Start of Source material

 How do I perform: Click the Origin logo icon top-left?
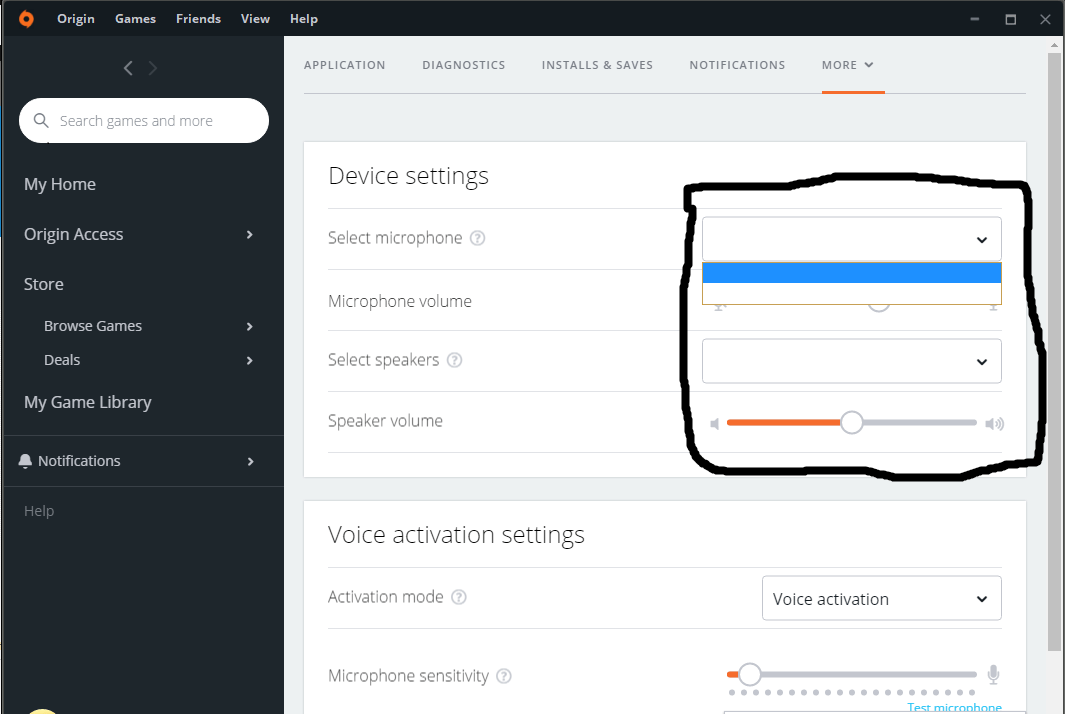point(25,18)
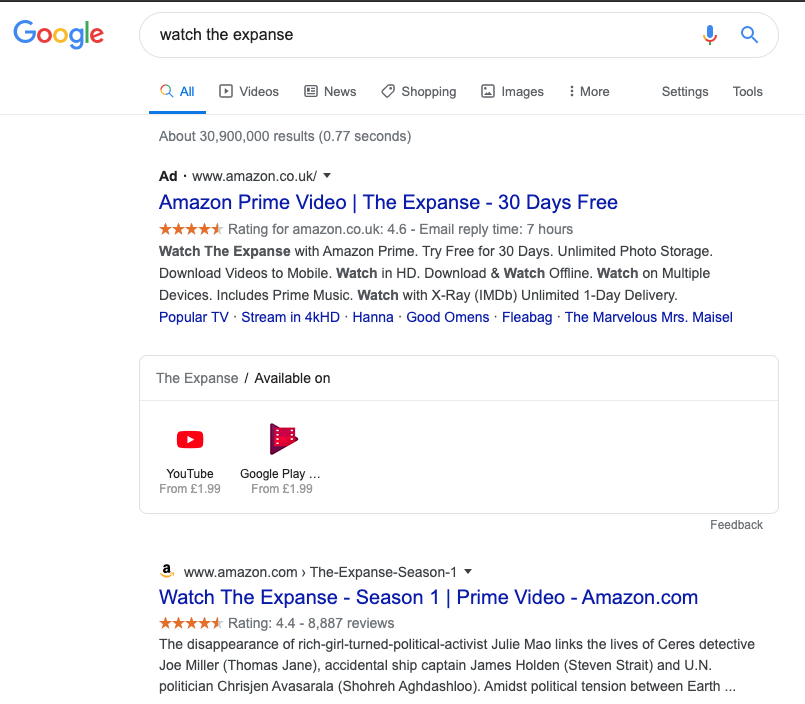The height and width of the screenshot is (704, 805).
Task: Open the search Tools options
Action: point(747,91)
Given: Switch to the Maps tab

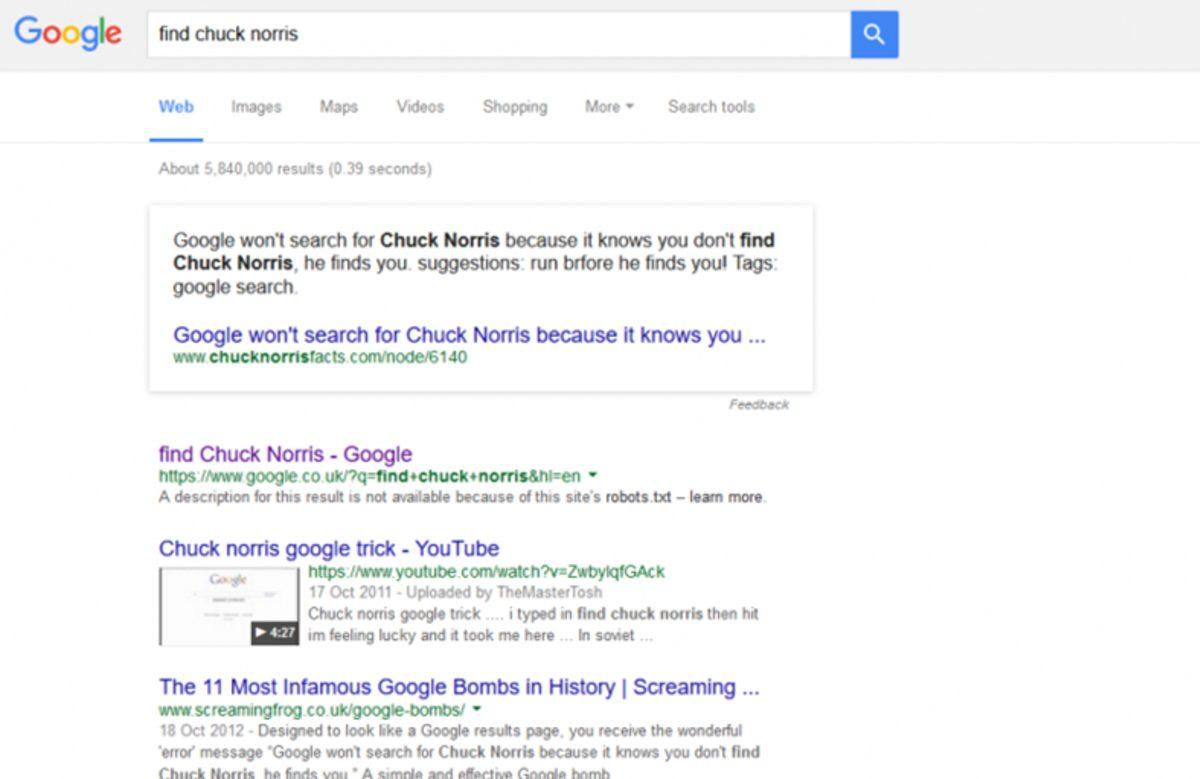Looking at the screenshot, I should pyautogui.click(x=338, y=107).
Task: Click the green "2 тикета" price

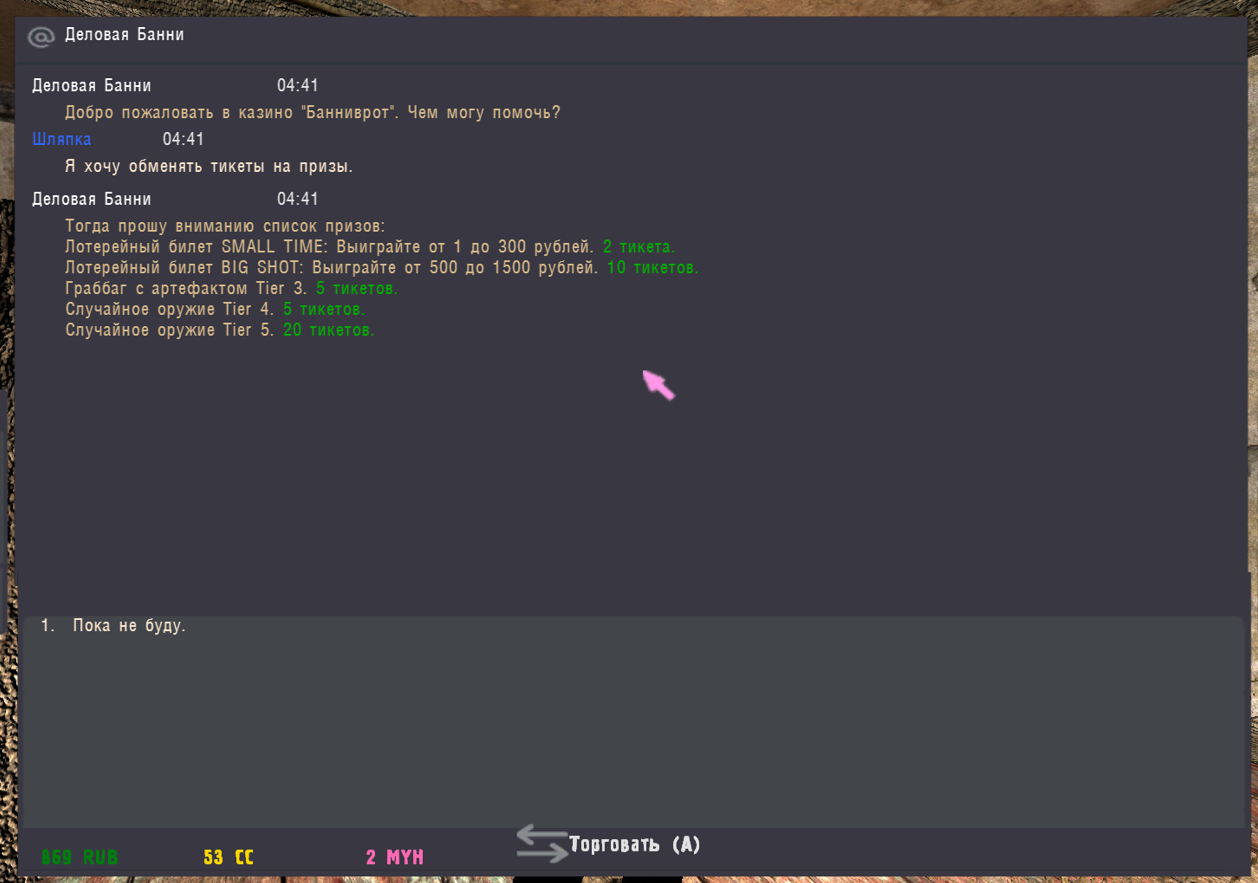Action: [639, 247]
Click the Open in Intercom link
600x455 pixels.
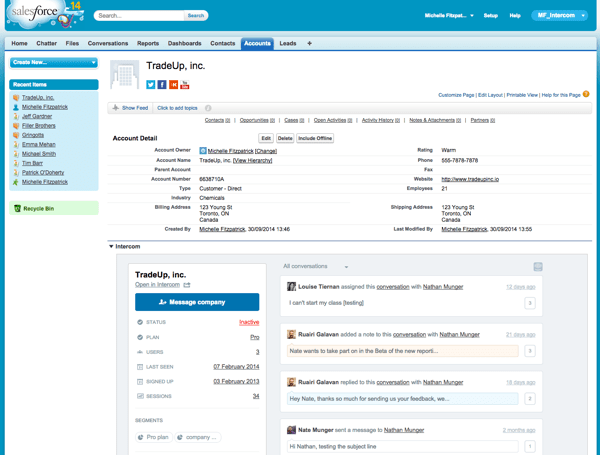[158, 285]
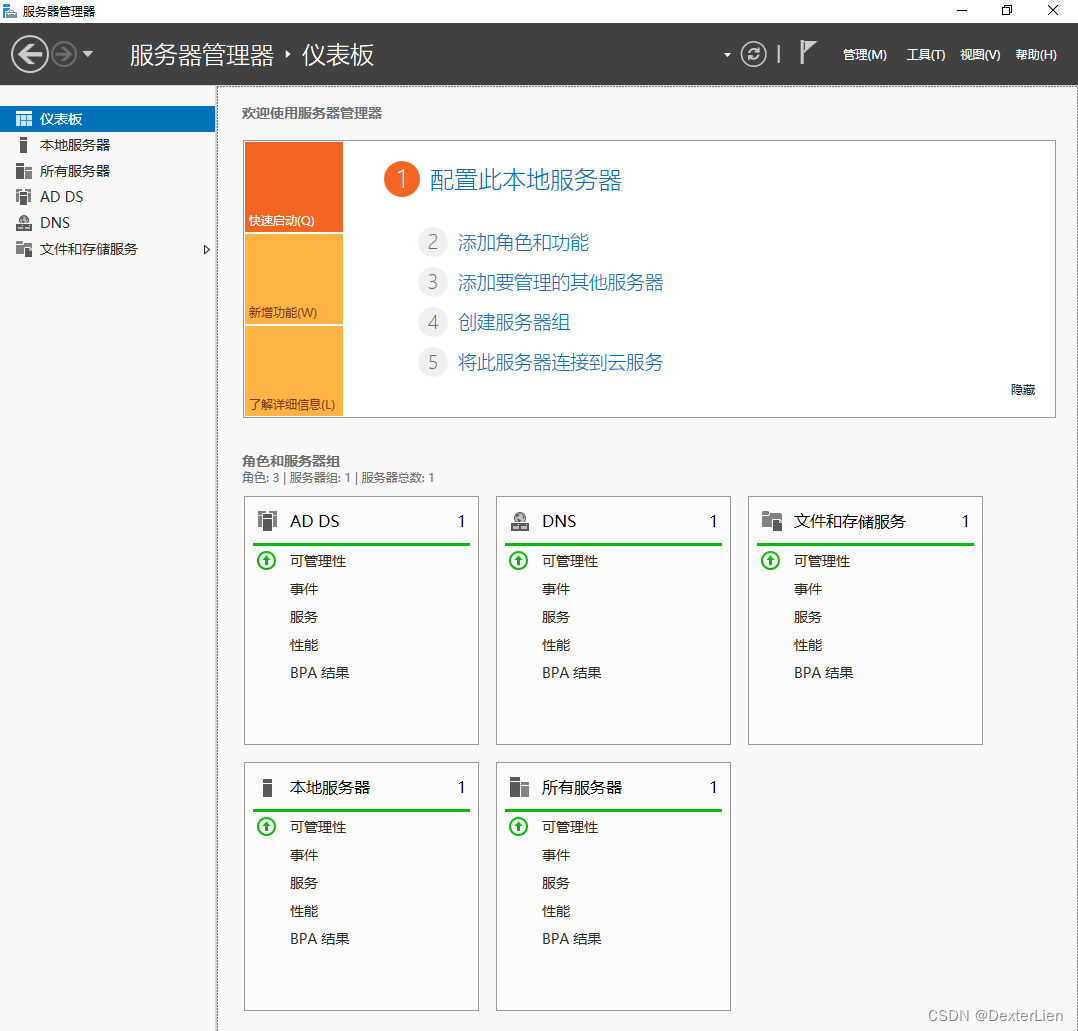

End of Source material

## [Problem to solve]
Could you repeat every record exactly as written, with the pictures left out?

## [Written reply]
 How do I perform: Click the Origin logo icon top-left?
point(25,18)
The height and width of the screenshot is (704, 805).
Task: Open the search Tools options
Action: point(747,91)
Given: Switch to the Maps tab

Looking at the screenshot, I should pyautogui.click(x=338, y=107).
Task: Click the green "2 тикета" price

Action: [639, 247]
Click the Open in Intercom link
600x455 pixels.
[158, 285]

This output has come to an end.